To be fair, the two drinks aren't precisely the same, just markedly similar. The new "fluffy coffee" uses mostly milk, and the instant coffee is given a more whipped texture than the shaken foam of a frappe. But the answer to "Do these people know about frappes?" is no, most people don't. The Greek frappe hasn't traveled all that much beyond its borders. That's what has made it all the more surprising to see a resurgence of interest in instant coffee drinks in the U.S. Nescafé is now sold out a lot, like a lot—it took me two weeks to finally track down more.
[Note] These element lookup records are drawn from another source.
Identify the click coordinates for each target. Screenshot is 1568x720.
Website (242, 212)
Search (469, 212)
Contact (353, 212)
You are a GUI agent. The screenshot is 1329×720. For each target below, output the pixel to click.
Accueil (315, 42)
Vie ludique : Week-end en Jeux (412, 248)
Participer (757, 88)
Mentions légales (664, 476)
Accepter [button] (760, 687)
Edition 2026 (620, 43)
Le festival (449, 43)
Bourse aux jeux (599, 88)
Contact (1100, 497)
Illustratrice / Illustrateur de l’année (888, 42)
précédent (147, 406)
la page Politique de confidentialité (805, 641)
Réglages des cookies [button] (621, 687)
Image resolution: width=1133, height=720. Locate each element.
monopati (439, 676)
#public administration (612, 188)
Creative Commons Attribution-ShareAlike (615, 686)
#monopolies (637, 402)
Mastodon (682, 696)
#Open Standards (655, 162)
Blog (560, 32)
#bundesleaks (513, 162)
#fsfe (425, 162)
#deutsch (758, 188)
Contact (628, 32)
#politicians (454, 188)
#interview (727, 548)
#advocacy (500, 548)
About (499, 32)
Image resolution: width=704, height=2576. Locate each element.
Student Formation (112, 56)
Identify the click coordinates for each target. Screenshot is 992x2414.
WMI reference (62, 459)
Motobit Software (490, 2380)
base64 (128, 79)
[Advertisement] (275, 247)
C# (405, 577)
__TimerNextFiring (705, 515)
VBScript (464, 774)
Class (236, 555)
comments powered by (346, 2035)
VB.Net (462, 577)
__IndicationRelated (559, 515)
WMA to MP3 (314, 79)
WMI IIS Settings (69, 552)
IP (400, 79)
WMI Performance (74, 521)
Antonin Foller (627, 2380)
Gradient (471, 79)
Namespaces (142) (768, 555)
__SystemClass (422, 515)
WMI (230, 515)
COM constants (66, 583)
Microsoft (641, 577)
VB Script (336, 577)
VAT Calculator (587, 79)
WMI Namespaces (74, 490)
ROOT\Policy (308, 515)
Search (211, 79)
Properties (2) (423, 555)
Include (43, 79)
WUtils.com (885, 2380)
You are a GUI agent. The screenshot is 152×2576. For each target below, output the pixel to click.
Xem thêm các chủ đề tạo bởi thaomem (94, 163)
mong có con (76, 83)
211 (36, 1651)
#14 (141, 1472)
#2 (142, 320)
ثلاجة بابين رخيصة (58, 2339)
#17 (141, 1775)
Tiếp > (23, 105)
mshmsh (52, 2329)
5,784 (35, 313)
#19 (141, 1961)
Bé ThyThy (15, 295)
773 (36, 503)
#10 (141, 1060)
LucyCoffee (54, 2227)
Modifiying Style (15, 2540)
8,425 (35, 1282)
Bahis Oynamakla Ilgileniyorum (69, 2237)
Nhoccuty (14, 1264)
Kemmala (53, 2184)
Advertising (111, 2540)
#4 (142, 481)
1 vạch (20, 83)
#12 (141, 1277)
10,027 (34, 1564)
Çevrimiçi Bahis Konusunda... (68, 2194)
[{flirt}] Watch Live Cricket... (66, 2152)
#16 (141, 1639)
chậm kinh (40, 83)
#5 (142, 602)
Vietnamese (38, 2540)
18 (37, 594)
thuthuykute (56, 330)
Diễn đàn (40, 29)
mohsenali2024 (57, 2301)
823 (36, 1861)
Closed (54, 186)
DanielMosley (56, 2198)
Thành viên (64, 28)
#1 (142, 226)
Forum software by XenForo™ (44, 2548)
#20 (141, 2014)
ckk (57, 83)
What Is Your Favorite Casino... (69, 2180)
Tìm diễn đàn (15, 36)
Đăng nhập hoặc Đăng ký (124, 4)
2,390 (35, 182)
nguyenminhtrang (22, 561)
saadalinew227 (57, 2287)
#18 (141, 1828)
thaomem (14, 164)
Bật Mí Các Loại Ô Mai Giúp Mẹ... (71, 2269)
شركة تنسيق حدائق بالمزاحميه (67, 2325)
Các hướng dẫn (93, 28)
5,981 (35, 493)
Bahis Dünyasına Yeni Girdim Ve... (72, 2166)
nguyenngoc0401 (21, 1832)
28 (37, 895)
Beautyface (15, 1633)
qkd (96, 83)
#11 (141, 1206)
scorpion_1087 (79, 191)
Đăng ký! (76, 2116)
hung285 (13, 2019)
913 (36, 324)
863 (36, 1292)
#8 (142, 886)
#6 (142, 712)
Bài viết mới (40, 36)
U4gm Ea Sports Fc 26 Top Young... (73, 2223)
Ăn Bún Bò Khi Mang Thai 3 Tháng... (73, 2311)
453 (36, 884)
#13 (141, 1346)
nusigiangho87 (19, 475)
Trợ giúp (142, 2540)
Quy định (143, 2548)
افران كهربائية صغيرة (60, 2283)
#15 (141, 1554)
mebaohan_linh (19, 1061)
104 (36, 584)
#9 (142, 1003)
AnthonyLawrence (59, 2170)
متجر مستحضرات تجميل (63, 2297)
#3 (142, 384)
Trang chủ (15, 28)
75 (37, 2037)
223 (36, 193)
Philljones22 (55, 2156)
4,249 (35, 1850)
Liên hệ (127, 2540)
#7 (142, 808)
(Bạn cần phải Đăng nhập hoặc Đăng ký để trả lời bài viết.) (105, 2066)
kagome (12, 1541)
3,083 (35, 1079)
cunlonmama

There are videos, articles, and essays online that feature critics trying out the new recipe. "Not bad!" read the captions beneath photos of them posing proudly, whipped instant coffee in hand.

A part of me felt a bit smarted. This isn't new, I wanted to say, the Greeks created this more than a little while ago, guys. (It's something we've been known to say about democracy, too.) Vakondios must be rolling around in his grave, mumbling about the 1957 fair. But mostly, I'm kind of excited. Dalgona might not be an entirely original recipe, but it's kind of amazing that halfway around the world from Greeze, 60 years later and entirely by chance, someone else found the same fabulous success combining coffee and air, and everyone's delighted by it.

We're in a new kind of coffee culture. One that's indoors, over Zoom, maybe a little lonely, but full of connected moments like this. It doesn't measure up to a crowded café in Athens, but it's a Greek frappe we can all partake in, reinvented just for us, just for right now.